◆ **WHAT IS NEEDED**
Below are records; repeat them all exactly.

##### DATA FOR PROCESSING #####

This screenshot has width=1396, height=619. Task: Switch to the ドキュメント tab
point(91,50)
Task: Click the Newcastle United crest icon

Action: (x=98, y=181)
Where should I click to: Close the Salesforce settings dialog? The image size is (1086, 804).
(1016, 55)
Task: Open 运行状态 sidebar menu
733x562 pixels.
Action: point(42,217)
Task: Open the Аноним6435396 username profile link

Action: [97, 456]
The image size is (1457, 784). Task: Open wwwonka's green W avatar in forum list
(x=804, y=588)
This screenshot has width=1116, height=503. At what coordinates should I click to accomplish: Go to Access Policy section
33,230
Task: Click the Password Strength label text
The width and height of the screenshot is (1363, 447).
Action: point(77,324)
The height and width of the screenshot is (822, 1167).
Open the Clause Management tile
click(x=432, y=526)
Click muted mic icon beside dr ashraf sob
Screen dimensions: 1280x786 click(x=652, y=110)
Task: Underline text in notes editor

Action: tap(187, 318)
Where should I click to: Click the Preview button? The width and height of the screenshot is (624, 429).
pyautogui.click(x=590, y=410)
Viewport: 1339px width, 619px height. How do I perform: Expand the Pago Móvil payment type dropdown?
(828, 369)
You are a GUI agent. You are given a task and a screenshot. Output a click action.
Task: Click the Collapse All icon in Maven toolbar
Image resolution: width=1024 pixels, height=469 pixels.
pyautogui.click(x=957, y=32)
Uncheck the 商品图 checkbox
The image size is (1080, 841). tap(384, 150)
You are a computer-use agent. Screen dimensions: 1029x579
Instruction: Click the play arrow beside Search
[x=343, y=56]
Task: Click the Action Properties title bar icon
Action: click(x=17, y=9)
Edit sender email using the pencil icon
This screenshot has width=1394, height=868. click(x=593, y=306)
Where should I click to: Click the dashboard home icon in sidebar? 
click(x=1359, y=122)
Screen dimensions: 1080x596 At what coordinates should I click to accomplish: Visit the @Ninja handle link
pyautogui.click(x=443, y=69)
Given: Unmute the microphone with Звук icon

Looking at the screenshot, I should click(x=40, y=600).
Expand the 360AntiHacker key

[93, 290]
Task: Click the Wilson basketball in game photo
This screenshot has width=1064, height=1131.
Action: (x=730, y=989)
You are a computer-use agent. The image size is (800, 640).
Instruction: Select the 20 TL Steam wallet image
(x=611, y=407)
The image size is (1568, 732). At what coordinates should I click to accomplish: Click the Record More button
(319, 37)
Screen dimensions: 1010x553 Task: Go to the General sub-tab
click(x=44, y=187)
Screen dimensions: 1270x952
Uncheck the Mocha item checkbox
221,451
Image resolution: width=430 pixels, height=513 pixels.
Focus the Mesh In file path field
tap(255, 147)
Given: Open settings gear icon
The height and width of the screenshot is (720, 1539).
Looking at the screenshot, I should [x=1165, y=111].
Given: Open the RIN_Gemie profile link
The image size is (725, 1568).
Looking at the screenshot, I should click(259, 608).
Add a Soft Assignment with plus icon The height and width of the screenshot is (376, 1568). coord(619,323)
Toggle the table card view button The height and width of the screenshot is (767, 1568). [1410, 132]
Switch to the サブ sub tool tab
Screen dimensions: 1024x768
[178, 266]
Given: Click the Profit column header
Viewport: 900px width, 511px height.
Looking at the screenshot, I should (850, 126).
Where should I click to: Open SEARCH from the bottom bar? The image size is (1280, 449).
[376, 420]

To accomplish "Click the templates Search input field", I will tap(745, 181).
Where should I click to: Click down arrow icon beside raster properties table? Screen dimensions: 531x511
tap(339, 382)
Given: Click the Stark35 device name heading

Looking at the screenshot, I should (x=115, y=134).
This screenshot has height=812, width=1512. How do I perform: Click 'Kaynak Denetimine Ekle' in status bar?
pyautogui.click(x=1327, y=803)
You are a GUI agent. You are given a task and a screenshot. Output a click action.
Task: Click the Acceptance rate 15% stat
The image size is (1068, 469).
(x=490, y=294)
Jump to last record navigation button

#####

◆ **ANSWER BELOW**
This screenshot has width=1396, height=619. Task: Switch to the ドキュメント tab
point(91,50)
Task: Click the Newcastle United crest icon

Action: (x=98, y=181)
Where should I click to: Close the Salesforce settings dialog? The image size is (1086, 804).
(1016, 55)
Task: Open 运行状态 sidebar menu
733x562 pixels.
Action: point(42,217)
Task: Open the Аноним6435396 username profile link

Action: [97, 456]
The image size is (1457, 784). Task: Open wwwonka's green W avatar in forum list
(x=804, y=588)
This screenshot has width=1116, height=503. At what coordinates should I click to accomplish: Go to Access Policy section
33,230
Task: Click the Password Strength label text
The width and height of the screenshot is (1363, 447).
Action: point(77,324)
The height and width of the screenshot is (822, 1167).
Open the Clause Management tile
click(x=432, y=526)
Click muted mic icon beside dr ashraf sob
Screen dimensions: 1280x786 click(x=652, y=110)
Task: Underline text in notes editor

Action: tap(187, 318)
Where should I click to: Click the Preview button? The width and height of the screenshot is (624, 429).
pyautogui.click(x=590, y=410)
Viewport: 1339px width, 619px height. How do I perform: Expand the Pago Móvil payment type dropdown?
(828, 369)
You are a GUI agent. You are given a task and a screenshot. Output a click action.
Task: Click the Collapse All icon in Maven toolbar
Image resolution: width=1024 pixels, height=469 pixels.
pyautogui.click(x=957, y=32)
Uncheck the 商品图 checkbox
The image size is (1080, 841). tap(384, 150)
You are a computer-use agent. Screen dimensions: 1029x579
Instruction: Click the play arrow beside Search
[x=343, y=56]
Task: Click the Action Properties title bar icon
Action: click(x=17, y=9)
Edit sender email using the pencil icon
This screenshot has width=1394, height=868. click(x=593, y=306)
Where should I click to: Click the dashboard home icon in sidebar? 
click(x=1359, y=122)
Screen dimensions: 1080x596 At what coordinates should I click to accomplish: Visit the @Ninja handle link
pyautogui.click(x=443, y=69)
Given: Unmute the microphone with Звук icon

Looking at the screenshot, I should click(x=40, y=600).
Expand the 360AntiHacker key

[93, 290]
Task: Click the Wilson basketball in game photo
This screenshot has width=1064, height=1131.
Action: (x=730, y=989)
You are a computer-use agent. The image size is (800, 640).
Instruction: Select the 20 TL Steam wallet image
(x=611, y=407)
The image size is (1568, 732). At what coordinates should I click to accomplish: Click the Record More button
(319, 37)
Screen dimensions: 1010x553 Task: Go to the General sub-tab
click(x=44, y=187)
Screen dimensions: 1270x952
Uncheck the Mocha item checkbox
221,451
Image resolution: width=430 pixels, height=513 pixels.
Focus the Mesh In file path field
tap(255, 147)
Given: Open settings gear icon
The height and width of the screenshot is (720, 1539).
Looking at the screenshot, I should [x=1165, y=111].
Given: Open the RIN_Gemie profile link
The image size is (725, 1568).
Looking at the screenshot, I should click(259, 608).
Add a Soft Assignment with plus icon The height and width of the screenshot is (376, 1568). coord(619,323)
Toggle the table card view button The height and width of the screenshot is (767, 1568). [1410, 132]
Switch to the サブ sub tool tab
Screen dimensions: 1024x768
[178, 266]
Given: Click the Profit column header
Viewport: 900px width, 511px height.
Looking at the screenshot, I should (850, 126).
Where should I click to: Open SEARCH from the bottom bar? The image size is (1280, 449).
[376, 420]

To accomplish "Click the templates Search input field", I will tap(745, 181).
Where should I click to: Click down arrow icon beside raster properties table? Screen dimensions: 531x511
tap(339, 382)
Given: Click the Stark35 device name heading

Looking at the screenshot, I should (x=115, y=134).
This screenshot has height=812, width=1512. How do I perform: Click 'Kaynak Denetimine Ekle' in status bar?
pyautogui.click(x=1327, y=803)
You are a GUI agent. You are given a task and a screenshot. Output a click action.
Task: Click the Acceptance rate 15% stat
The image size is (1068, 469).
(x=490, y=294)
Jump to last record navigation button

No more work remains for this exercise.